Wednesday could be one of the biggest days in Vikings franchise history (big words considering the recent trade of Randy Moss), as prospective owner Reggie Fowler has his finances reviewed with the NFL's fine-tooth combs. So far, almost nothing about Fowler's ability to own an NFL team has been clear.

The NFL Finance Committee will have its hands full checking into Arizona businessman Reggie Fowler when it meets Wednesday and Thursday in Fort Lauderdale.

All sorts of red flags have been raised upon further review of Fowler's business career and a resume that had enough discrepancies and fabrications to make one wonder what else isn't exactly true.

Fowler can tap dance while being grilled by the media. However, on March 9-10, he must answer the tough questions when the finance committee rolls up its sleeves to determine whether Fowler and his New York area partners Zyggi Wilf, Alan Landis and David Mandelbaum truly have what it takes (read: cash) to pull this thing off.

Fowler and/or his businesses have been sued more than 36 times in the Phoenix and Denver areas over the past 15 years, according to research by the Minneapolis Star Tribune.

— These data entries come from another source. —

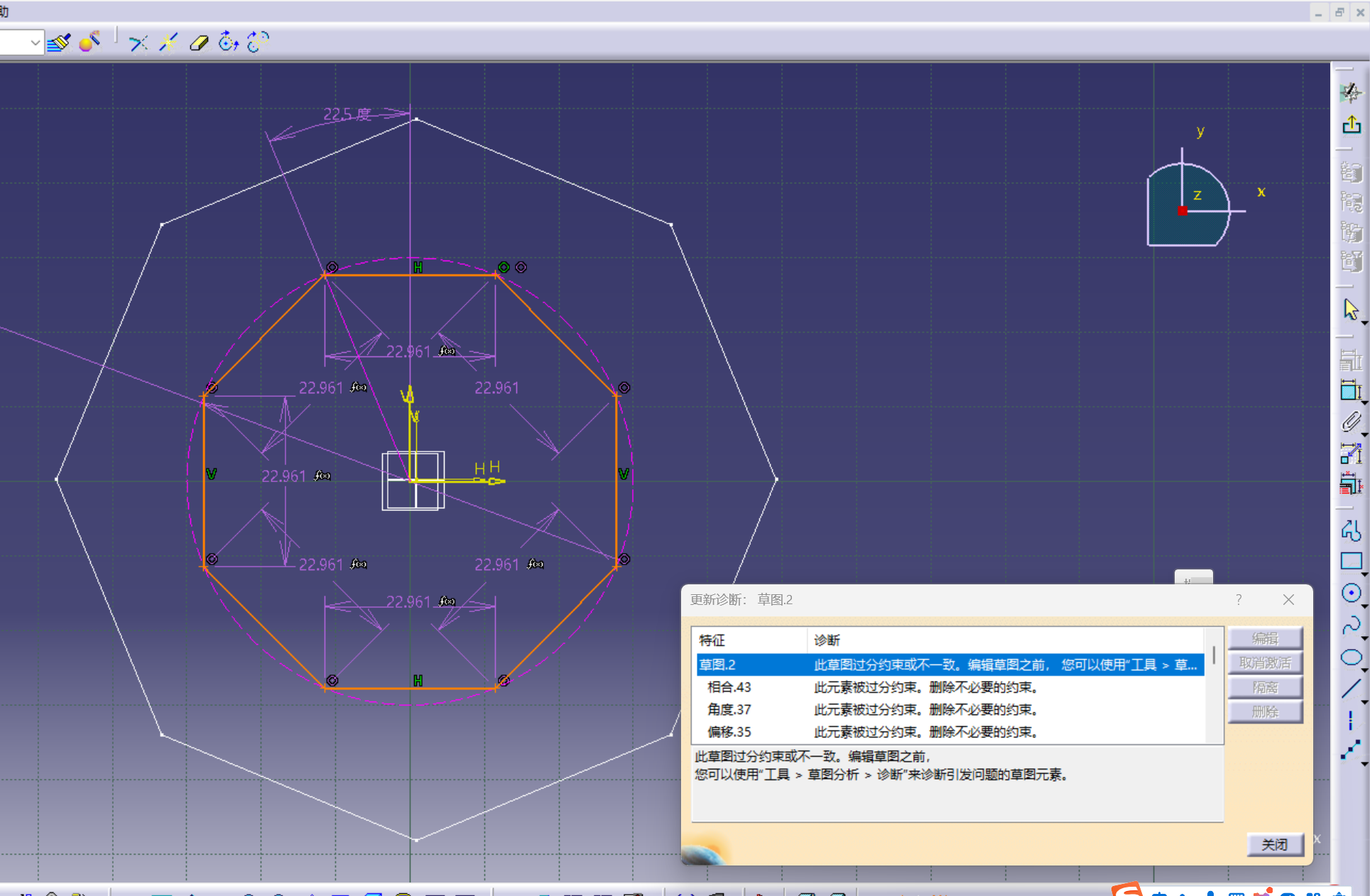Activate the Line sketch tool
Viewport: 1370px width, 896px height.
pyautogui.click(x=1351, y=688)
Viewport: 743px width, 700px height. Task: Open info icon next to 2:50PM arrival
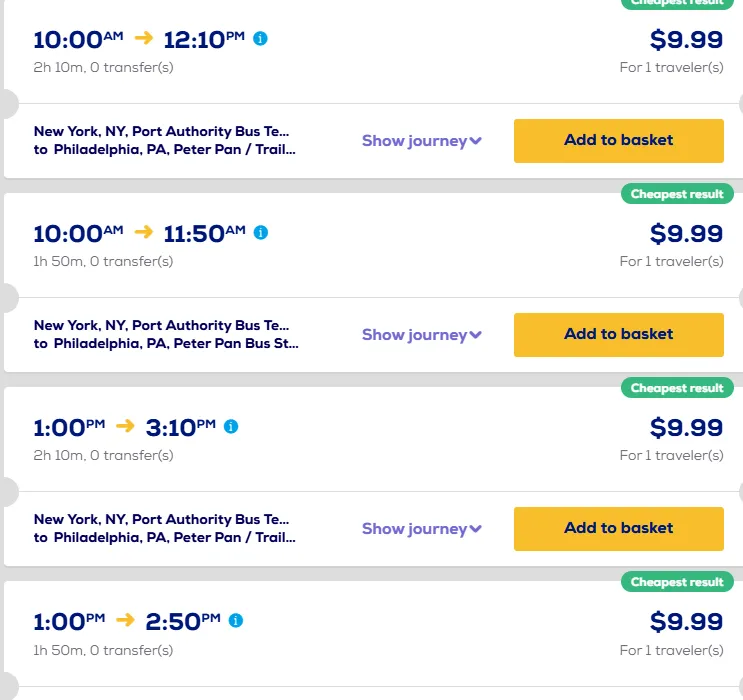[236, 621]
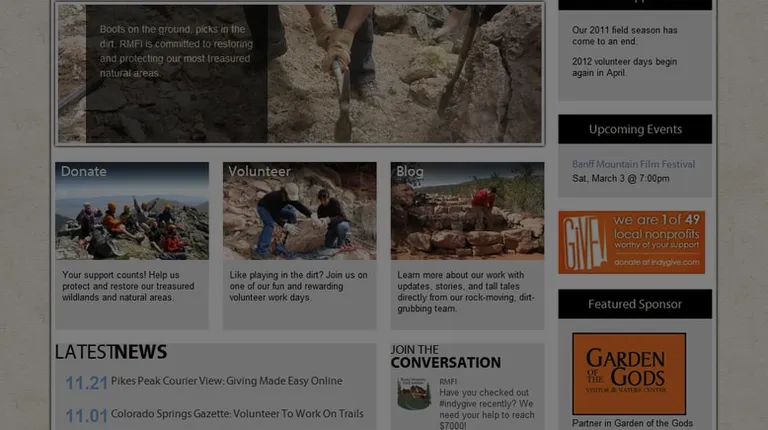Select the Volunteer heading link
The image size is (768, 430).
pos(259,172)
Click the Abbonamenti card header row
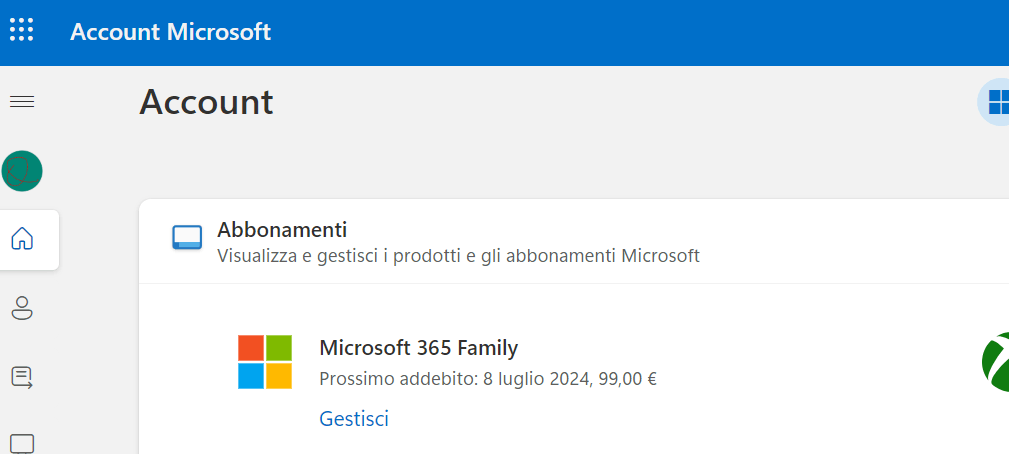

The paper also reported that Fowler was a business partner of a man who was involved in a college basketball point-shaving scam, and has borrowed heavily against several of his commercial properties in the Phoenix area.

Most of the lawsuits against Fowler and/or his businesses involve claims of nonpayment. That could raise an eyebrow or two among billionaire NFL owners.

Fowler has refused to discuss or reveal documentation detailing his net worth. As managing partner, he will need to come up with at least 30 percent of the $625 million purchase price and prove that he can sustain the team beyond that.

Fowler's company, Spiral Inc., reportedly generated $314 million in 2003. But the information that was reported to trade magazines came from Spiral Inc., not an independent source.

Fowler also said he owns $300 million in real estate. But the amount he has borrowed against those properties could be a concern.

During the press conference to announce his purchase agreement, Fowler was confident. He said he wouldn't be sitting there if he didn't have the financial power to buy the team. Of course, Minnesotans who remember novelist Tom Clancy's press conference seven years ago will remain skeptical until Fowler shows the NFL the money.